FPO Vs IPO And What Is The Difference
FPO Vs IPO And What Is The Difference
New IPOs are beginning to storm the market lead by the highly anticipated IPO of Facebook. This has prompted a number of questions from your readers regarding what the difference between and IPO and A FPO exactly where. FPO and IPO are initials that have more to them than meets the eye. FPO stands for follow up public offering while IPO stands for initial public offering. Depending on what type of return and what you are looking to get out the investment will determine which one you would choose.

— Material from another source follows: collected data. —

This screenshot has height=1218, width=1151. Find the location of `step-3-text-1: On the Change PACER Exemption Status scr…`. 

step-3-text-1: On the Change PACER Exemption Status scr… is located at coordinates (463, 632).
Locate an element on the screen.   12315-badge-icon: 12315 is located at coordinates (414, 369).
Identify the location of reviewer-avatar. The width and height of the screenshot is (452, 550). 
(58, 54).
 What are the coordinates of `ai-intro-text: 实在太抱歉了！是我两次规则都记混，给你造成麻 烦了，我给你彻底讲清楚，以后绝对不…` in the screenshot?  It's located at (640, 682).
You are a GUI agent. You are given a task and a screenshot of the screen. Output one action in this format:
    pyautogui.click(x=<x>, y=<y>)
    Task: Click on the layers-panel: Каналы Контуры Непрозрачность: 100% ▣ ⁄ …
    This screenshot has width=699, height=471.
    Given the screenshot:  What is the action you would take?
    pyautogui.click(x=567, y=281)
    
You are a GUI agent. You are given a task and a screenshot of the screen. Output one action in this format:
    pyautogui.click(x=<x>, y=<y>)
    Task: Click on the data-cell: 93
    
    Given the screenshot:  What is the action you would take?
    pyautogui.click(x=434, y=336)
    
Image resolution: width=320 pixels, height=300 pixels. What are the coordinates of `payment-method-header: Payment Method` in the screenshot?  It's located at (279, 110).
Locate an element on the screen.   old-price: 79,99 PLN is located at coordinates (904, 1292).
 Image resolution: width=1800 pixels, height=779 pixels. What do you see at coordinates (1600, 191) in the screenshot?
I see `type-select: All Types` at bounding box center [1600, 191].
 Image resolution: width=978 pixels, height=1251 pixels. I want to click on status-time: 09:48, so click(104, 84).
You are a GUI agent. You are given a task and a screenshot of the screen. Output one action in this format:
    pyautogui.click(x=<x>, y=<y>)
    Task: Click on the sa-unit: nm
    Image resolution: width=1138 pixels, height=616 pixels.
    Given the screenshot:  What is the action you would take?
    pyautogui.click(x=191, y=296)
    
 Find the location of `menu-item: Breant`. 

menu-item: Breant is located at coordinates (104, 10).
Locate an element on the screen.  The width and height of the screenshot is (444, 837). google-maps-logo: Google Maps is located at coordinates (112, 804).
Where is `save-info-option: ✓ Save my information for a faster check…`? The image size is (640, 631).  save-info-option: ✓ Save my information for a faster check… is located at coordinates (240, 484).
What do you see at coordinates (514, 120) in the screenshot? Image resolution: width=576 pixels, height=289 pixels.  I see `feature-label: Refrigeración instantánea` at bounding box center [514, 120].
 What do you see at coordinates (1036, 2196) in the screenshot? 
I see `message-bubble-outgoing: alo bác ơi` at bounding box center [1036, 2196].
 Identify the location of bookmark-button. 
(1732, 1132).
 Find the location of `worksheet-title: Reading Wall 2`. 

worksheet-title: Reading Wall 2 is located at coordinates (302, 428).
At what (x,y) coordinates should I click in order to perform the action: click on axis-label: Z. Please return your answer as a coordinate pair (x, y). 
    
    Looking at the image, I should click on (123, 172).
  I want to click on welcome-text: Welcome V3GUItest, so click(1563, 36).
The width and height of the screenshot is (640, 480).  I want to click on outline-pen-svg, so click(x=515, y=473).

FPO Vs IPO And What Is The Difference: What Is An IPO
An IPO is issued when a company decides they want to go public and will offer shares to the public in return raising capital for the company. This can be seen with Facebook as they are trying to raise around 100 billion dollars of public money. IPOs can be very risky as the company is not neccessaryly proven yet and the scrutiny of being a publically traded stock can have its affect on the company. Although sometimes risky there is also a great deal of money to be made on IPOs if you choose right. Just look at Google which sky rocketed from its IPO price although this was helped by a great tech bull market for a few years.
FPO Vs IPO And What Is The Difference: What Is An FPO
An FPO is a follow up public offering which is usually issued when a company wants to raise a second round of capital. These can signal two different outcomes to the market, such as the company is struggling and needs more cash or they are growing and want to take advantage of the opportunities in the market. Generally speaking FPOs are safer investments as you will know the companies track record and what you are going to be getting yourself into before you purchase the existing shares.